What is expected: Determine how many lines in the listing contain the string "text". Only that number goes in the answer.

** Records to process follows **

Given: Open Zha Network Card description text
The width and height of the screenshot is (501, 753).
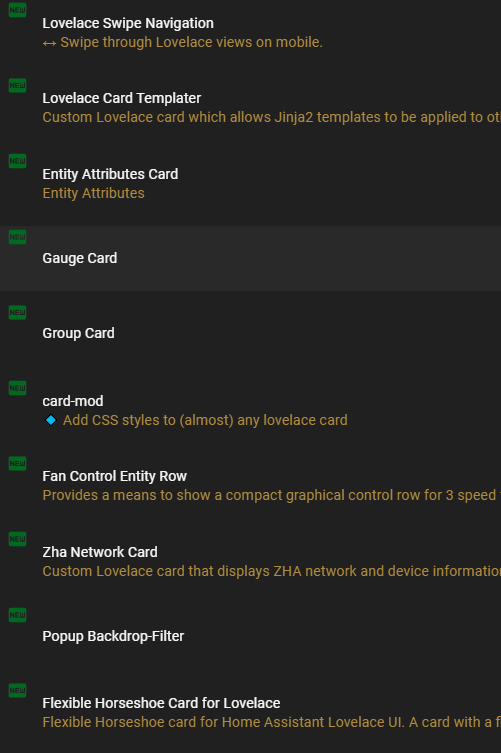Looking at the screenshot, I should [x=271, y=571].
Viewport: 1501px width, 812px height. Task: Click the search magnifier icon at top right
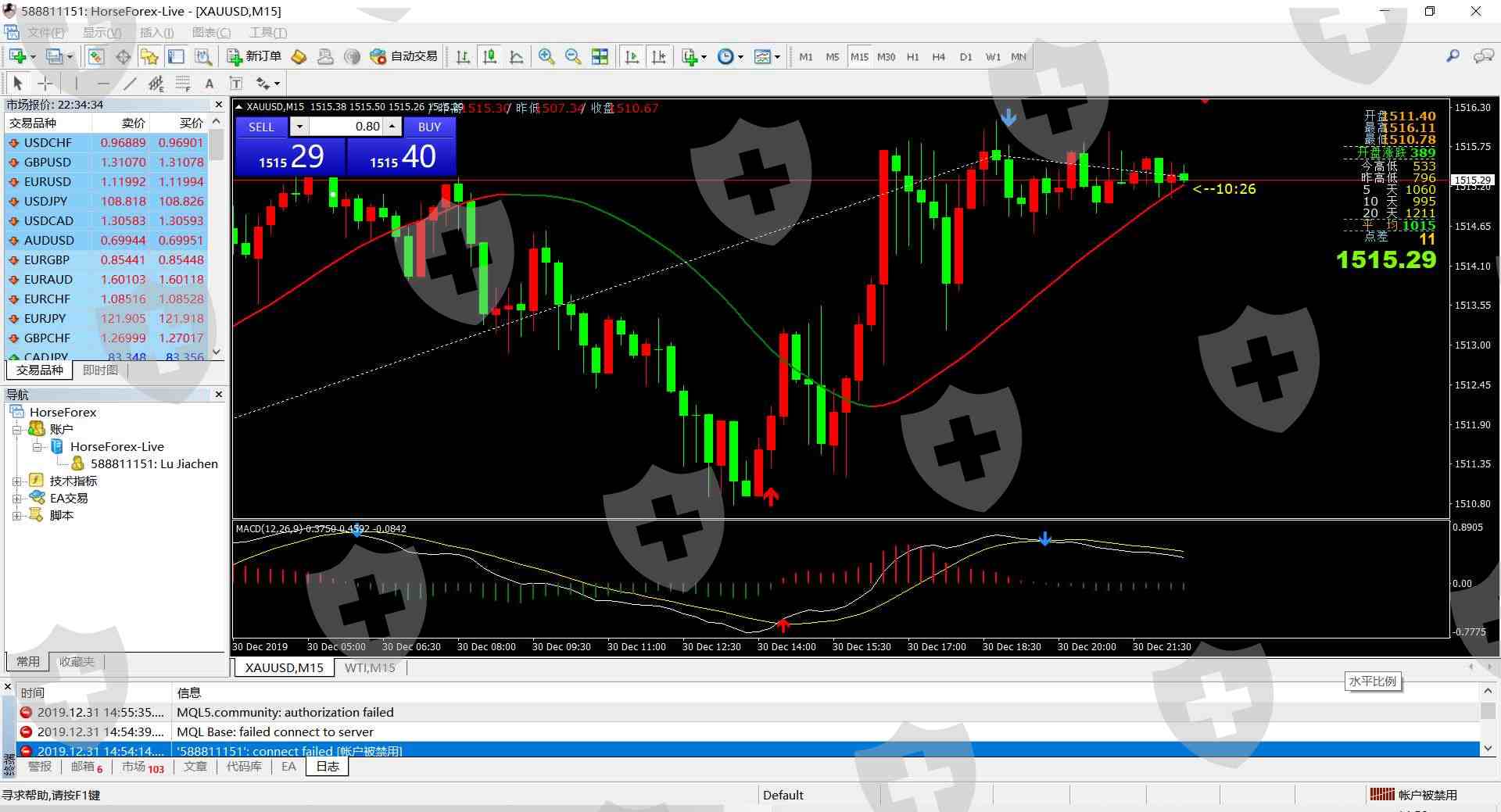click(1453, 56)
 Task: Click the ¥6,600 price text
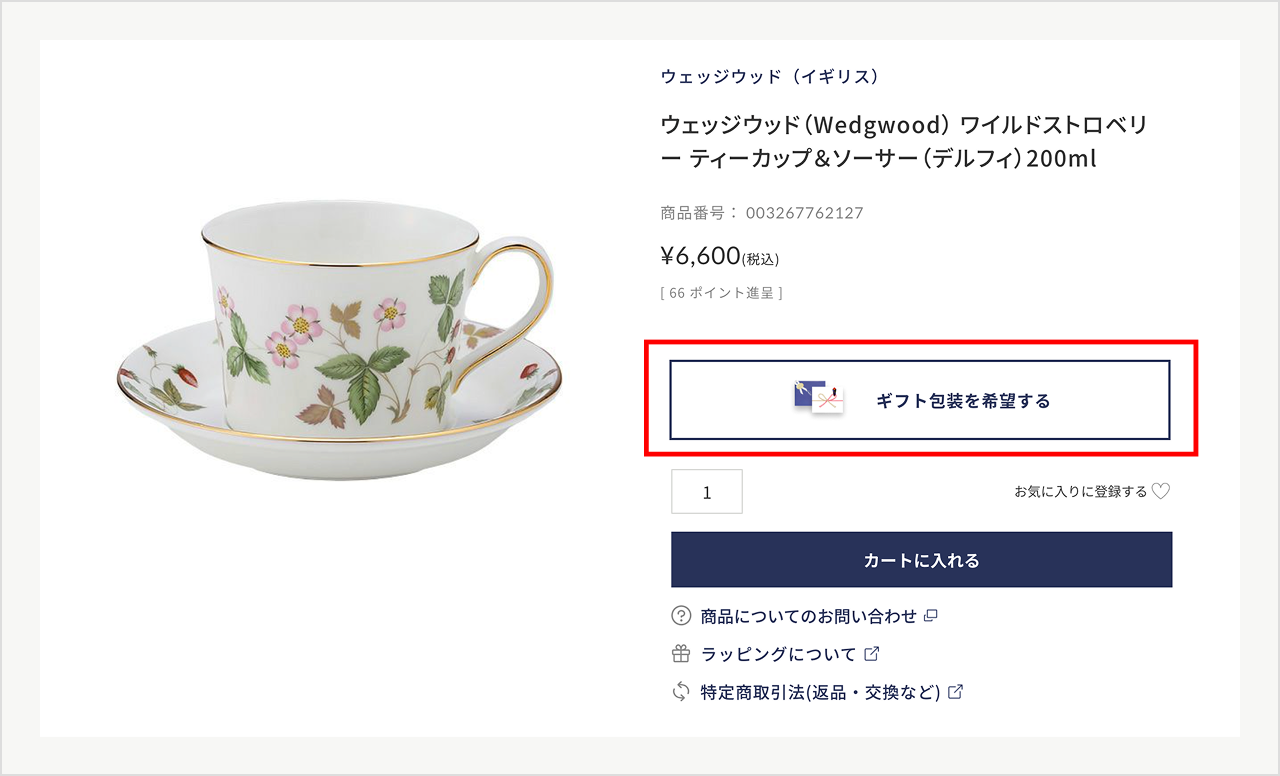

** End of Records to process **

Answer area: 2